Women's Territorial Tournament
- Administrator: Women's Cricket Association
- Format: Limited overs cricket
- First edition: 1988
- Latest edition: 1994
- Tournament format: Round Robin
- Most successful: North (4 titles)

= Women's Territorial Tournament =

The Women's Territorial Tournament was a women's cricket competition organised by the Women's Cricket Association that ran from 1988 until 1994. It operated predominantly as a 55-over limited overs cricket competition, with 4 regional teams playing each other in a round robin format.

The tournament followed the Women's Area Championship and the teams playing in the Territorial Tournament were selected from players playing in the Area Championship. Teams in the Territorial Tournament were regionalised, comprising players from two or three Championship teams.
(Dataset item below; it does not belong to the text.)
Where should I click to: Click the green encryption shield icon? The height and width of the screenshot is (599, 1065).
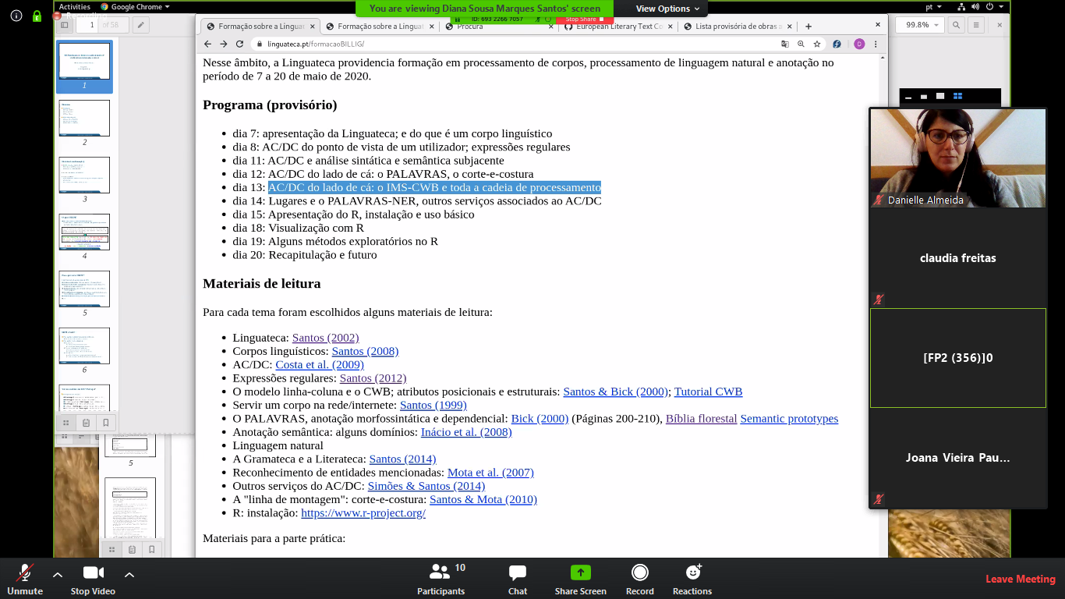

North Women were the most successful side in the history of the Territorial Tournament, winning four titles. Midwest Women won the other two titles, whilst there was no winner in 1991 as only two 3-day matches were played.

==History==
The inaugural Territorial Tournament took place in 1988, following the 1988 Women's Area Championship and was won by North, winning all three of their games. North went on to be the most successful side in the Territorial Tournament, winning four titles, reflecting the simultaneous success of Yorkshire in the Area Championship, from which they drew many of their players. Midwest were the only other side to win the tournament, topping the table in 1989 and 1992. The tournament was played using a 55-over format in all years but one, 1991. In 1991, the tournament was instead made up of two 3-day matches, East v Midwest and North v South. Midwest beat East by 10 wickets, whilst the match between North and South was drawn.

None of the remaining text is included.